16. The method of claim 15, wherein one hormone is DHEA, the precursor ion has a mass-to-charge ratio (m/z) of 271 and the product ion has a m/z of 213.

17. The method of claim 15, wherein one hormone is aldosterone, the precursor ion has a m/z of 361 and the product ion has a m/z of 315.2.

18. The method of claim 17, wherein the conditions for tandem mass spectrometry comprise running in positive ion mode.

19. The method of any one of claims 1 to 18, wherein the desolvation line temperature is about 140° C.

20. The method of any one of claims 1 to 19, wherein the interface voltage is from about 2 kV to about 3 kV, optionally about 2 kV or about 3 kV.

21. The method of any one of claims 1 to 20, wherein the liquid chromatography comprises high performance liquid chromatography or ultra-high performance liquid chromatography.

22. The method of claim 21, wherein the liquid chromatography is high performance liquid chromatography.

23. The method of any one of claims 1 to 22, wherein the tandem mass spectrometer is a triple quadrupole mass spectrometer.

24. The method of any one of claims 4 to 23, wherein the sample plate containing the reconstituted samples is loaded onto the LC-MS/MS.

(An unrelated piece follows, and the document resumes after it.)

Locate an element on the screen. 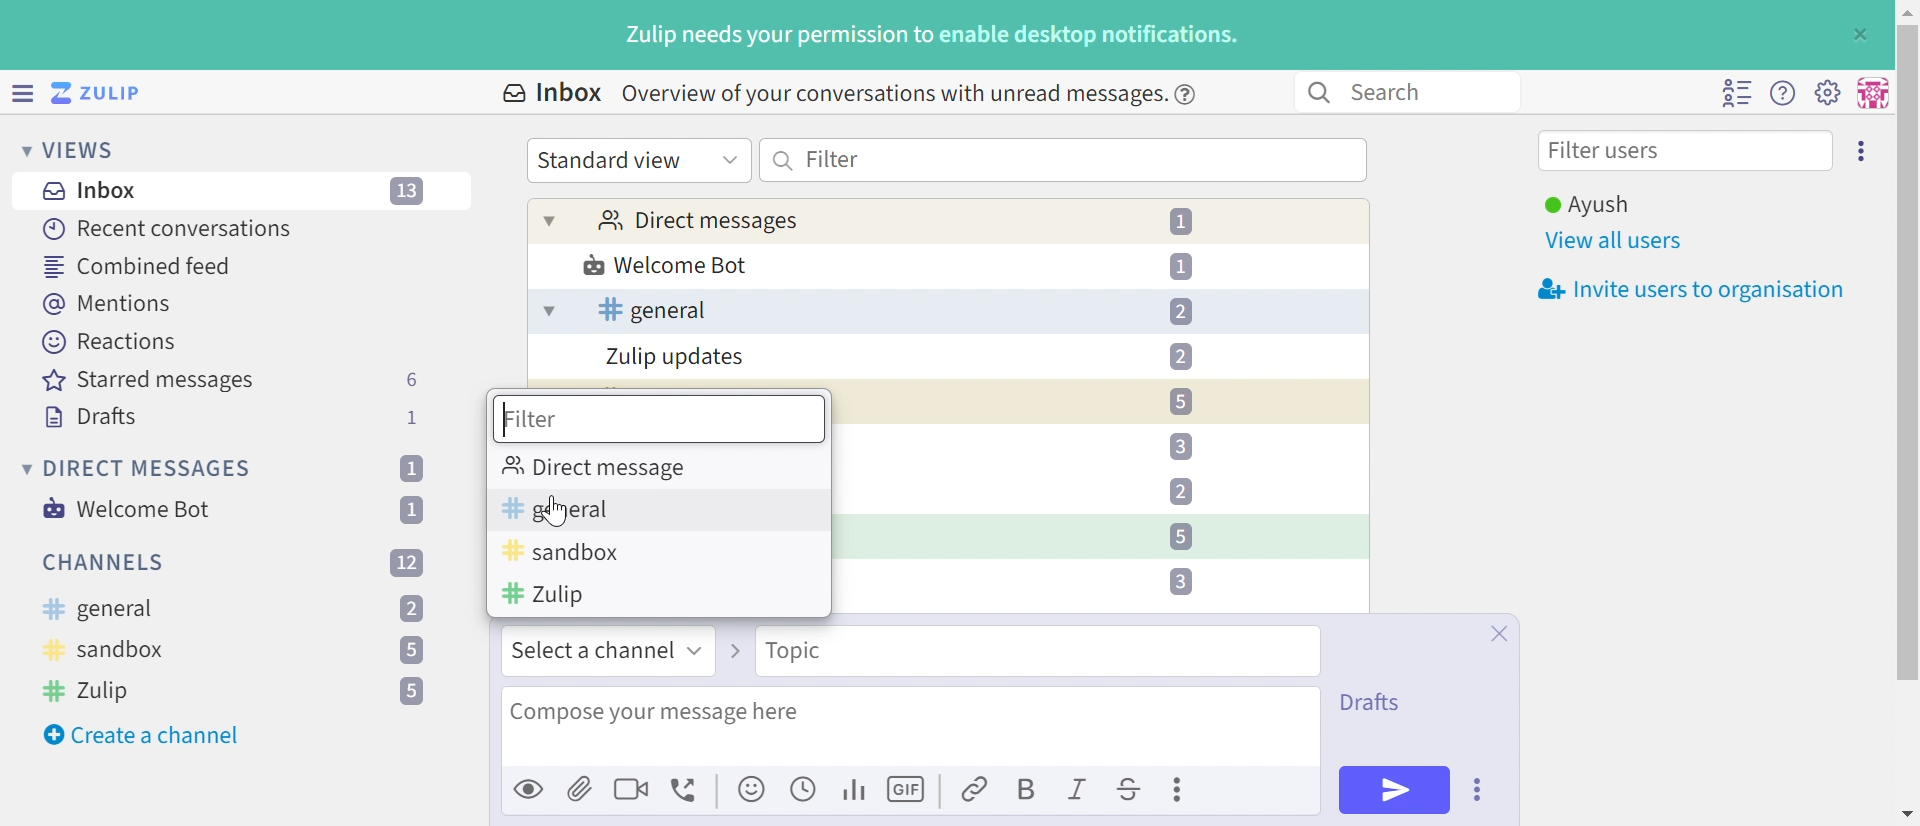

25. The method of any one of claims 4 to 24, wherein the sample plate further comprises one or more calibrators, quality control samples and/or blanks.

26. The method of any one of claims 1 to 25, wherein the method further comprises adding an internal standard to the sample, and, if present, the one or more calibrators, quality control samples and a portion of the blanks.

27. The method of any one of claims 4 to 26, wherein about 10 μL to about 30 μL or about 20 μL of the reconstituted sample is loaded onto the LC-MS/MS.